El agravamiento de los problemas de consumo de drogas o alcohol es un síntoma de estos tiempos. “Cuando hay esta problemática, las familias se desestructuran. Los adultos no se levantan para traer a los niños ni para buscar su comida, y los chicos no comen”.

“Es como un reflejo de lo descompuesto que está el tejido social. A estos niños, dentro de lo desestructurado que son los papás, tratamos de contenerlos en nuestro espacio, pero todo el tiempo estamos viendo hasta dónde uno puede no denunciar… y ahora que no funcionan los dispositivos del Estado, ¿qué pasa con estos chicos? Que todo el tiempo están al borde de que se les prenda fuego la casilla, o están en un lugar hacinado con un montón de gente que consume, o los adultos desaparecen tres meses y los dejan solos, y tenemos que salir a ver qué vecinos los están cobijando. Ese es el cotidiano nuestro, que va más allá del centro”.

“Nos preguntamos siempre qué va a pasar con grupos como el de los hermanitos Laco. Cómo vamos a hacer, porque aunque creamos una red barrial para abrazarlos entre todos y estar al tanto, las cosas se te van de las manos. Hay toda una desestructuración, y los chiquitos van aprendiendo de eso. La estructura de tener un horario para levantarse, a las ocho, nueve, por más de que uno no trabaje, se pierde: no hay nada que te organice la vida cotidiana, todo pasa a ser estrategia de supervivencia. ‘Me voy a Capital a ver si genero recursos, o voy de un lugar a otro, pidiendo a diferentes organizaciones’. Los chicos acompañan a los adultos en todo esto. Entonces, cuando uno quiere estructurarlos dentro de este espacio para que vengan, para que retiren su vianda, que vayan a la escuela, que armen un proyecto de vida, se hace muy difícil. Más cuando los programas de desarrollo de la infancia que teníamos ya no están, desde la ESI a la entrega de computadoras”.

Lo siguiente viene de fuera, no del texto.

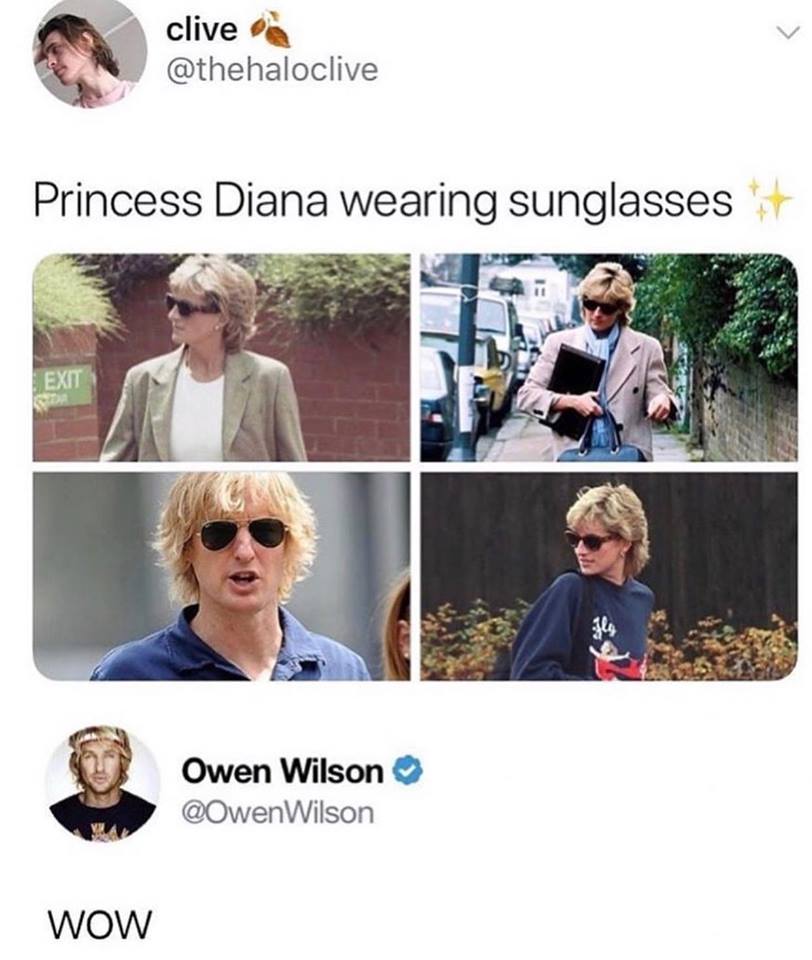The width and height of the screenshot is (812, 960).
Task: Click the aviator sunglasses lenses
Action: click(x=244, y=533)
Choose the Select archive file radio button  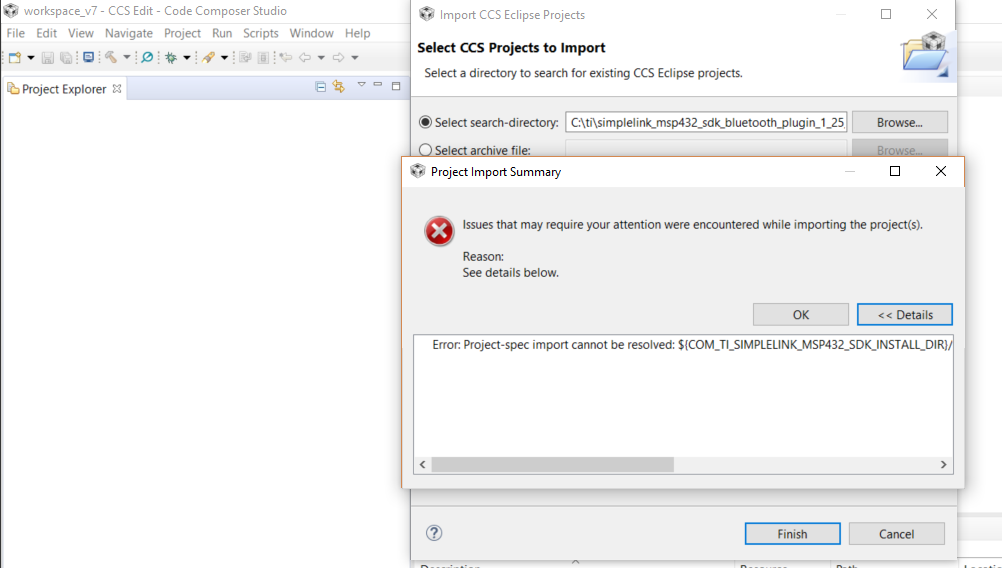tap(426, 150)
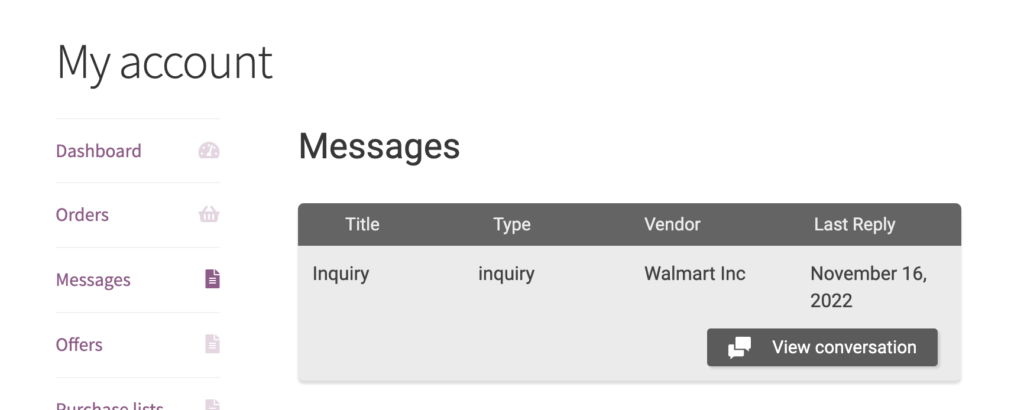
Task: Click the Messages document icon
Action: pyautogui.click(x=212, y=279)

Las trabajadoras sociocomunitarias tapan los agujeros que deja la retirada del Estado con más horas de trabajo o esfuerzo. Como ya no pueden hacer salidas con los chicos -otros años los llevaban a Chapadmalal- organizan juntadas, con actividades de recreación. De una de ellas viene Silvana.

Como coordinadora de los centros, Alicia Sambrano tiene una mirada abarcadora. “La pobreza genera violencia en todos los aspectos. En la salud, en los vínculos, en el tejido social, donde también rompe lo que alguna vez hubo. Los otros días nos acordábamos del 2001, cuando armamos el trueque o hacíamos las ollas populares y en torno a eso íbamos dándonos estrategias… los 150 pesos que se cobraban de un plan se ponían en un fondo común, vendíamos pan para generar más plata. Hoy la gente está muy metida hacia adentro. El individualismo manda, hay una violencia entre nosotros que desplazó la solidaridad. Hubo una post pandemia, un mundo de las redes que algo hizo, no logramos entender qué fue lo que pasó, pero es más difícil darnos estrategias de conjunto para abordar los problemas”.

Agrega que el Estado debería reconocer y remunerar a las trabajadoras sociocomunitarias, que han construido espacios de sostén social con muchos años de organización. Los lineamientos del ministerio de Capital Humano, sin embargo, van en el sentido contrario.

Ellas no saben si podrán sostener sus espacios. Ven cómo se van desarmando las organizaciones, el aumento de la conflictividad con las familias, sienten la frustración de no poder acompañarlas porque se han desarmado los dispositivos de apoyo y contención. Es un violento cambio de la vida, que sobrellevan con un nivel de incertidumbre que nunca antes habían sentido.